Gunn made the remark while talking to Trend on the sidelines of the 1st International Forum of Caucasus Studies Scholars held in Baku.
He said that his research involves the Nagorno-Karabakh conflict, which is one of the ongoing conflicts since the end of the Cold War.
“It is tragic that the NagornoKarabakh conflict has not been resolved yet. Armenian armed forces occupied 20 percent of the Azerbaijani territory and it is something that should be resolved soon,” the expert said.
“It is shocking that there has been no enforcement of the UN Security Council resolutions on the settlement of the Nagorno-Karabakh conflict and the unconditional withdrawal of the Armenian troops from the occupied Azerbaijani territories.”
Gunn said that the lack of activity regarding the UN resolutions on the Nagorno-Karabakh conflict in many ways speaks to some of the hypocrisy or double standards in the West and the UN. Azerbaijan is the most powerful country in the South Caucasus region and the country is a key to prosperity and stability in this region, the expert added.

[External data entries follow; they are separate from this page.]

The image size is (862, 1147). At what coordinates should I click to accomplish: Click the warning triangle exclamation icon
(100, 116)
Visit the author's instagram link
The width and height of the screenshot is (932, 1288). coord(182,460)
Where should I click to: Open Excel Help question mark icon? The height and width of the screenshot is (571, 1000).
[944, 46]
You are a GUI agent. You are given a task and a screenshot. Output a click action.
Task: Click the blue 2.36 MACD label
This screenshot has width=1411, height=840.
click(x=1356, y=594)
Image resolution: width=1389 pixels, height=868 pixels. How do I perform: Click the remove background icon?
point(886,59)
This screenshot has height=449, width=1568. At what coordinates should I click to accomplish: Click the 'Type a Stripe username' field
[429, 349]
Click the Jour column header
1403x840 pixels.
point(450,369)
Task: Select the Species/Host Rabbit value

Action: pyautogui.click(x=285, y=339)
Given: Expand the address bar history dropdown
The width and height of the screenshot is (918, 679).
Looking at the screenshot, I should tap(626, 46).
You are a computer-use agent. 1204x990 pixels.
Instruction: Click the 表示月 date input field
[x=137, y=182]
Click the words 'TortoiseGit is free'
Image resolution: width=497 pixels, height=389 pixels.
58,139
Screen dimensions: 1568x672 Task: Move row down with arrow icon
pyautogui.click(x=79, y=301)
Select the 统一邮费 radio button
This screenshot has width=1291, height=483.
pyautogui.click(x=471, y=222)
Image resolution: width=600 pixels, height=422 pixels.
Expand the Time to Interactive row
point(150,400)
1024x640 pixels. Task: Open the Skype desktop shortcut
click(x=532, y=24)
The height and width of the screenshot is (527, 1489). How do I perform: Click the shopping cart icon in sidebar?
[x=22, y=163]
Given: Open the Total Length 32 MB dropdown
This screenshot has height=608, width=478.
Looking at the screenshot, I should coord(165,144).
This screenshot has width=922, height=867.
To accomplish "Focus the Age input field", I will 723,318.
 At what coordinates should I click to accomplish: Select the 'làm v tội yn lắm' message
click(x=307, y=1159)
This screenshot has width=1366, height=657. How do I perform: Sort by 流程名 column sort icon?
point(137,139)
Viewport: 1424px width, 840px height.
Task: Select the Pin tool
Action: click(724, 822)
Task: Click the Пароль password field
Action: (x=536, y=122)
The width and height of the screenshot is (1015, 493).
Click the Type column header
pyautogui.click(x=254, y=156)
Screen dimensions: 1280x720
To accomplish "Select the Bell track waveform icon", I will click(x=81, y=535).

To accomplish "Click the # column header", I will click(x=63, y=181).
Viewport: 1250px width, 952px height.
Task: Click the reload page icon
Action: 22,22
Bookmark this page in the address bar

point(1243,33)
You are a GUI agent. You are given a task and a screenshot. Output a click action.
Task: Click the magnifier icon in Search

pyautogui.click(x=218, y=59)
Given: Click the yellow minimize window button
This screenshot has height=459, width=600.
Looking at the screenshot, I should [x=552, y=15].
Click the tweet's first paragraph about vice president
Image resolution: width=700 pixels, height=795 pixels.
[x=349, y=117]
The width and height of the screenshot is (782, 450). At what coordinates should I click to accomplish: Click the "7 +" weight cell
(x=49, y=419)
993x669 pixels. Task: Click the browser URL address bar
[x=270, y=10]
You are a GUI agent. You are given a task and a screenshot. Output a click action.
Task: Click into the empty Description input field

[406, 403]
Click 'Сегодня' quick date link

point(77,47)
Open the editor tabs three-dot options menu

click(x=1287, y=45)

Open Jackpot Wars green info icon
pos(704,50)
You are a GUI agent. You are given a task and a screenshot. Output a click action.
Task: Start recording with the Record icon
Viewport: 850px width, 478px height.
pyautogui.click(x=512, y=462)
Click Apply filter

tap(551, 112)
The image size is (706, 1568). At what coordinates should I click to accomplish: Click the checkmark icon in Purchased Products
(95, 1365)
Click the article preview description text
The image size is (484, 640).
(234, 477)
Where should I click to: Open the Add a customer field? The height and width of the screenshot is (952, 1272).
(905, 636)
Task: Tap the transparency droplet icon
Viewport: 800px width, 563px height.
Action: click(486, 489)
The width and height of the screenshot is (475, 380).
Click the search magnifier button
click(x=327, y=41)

The conflict between two South Caucasus countries began in 1988 when Armenia made territorial claims against Azerbaijan. As a result of the ensuing war, in 1992 Armenian armed forces occupied 20 percent of Azerbaijan, including the Nagorno-Karabakh region and seven surrounding regions. More than 20,000 Azerbaijanis were killed and over 1 million were displaced as a result of the large-scale hostilities. The 1994 ceasefire agreement was followed by peace negotiations.
Armenia still controls fifth part of Azerbaijan's territory and rejects implementing four UN Security Council resolutions on withdrawal of its armed forces from Nagorno-Karabakh and surrounding districts.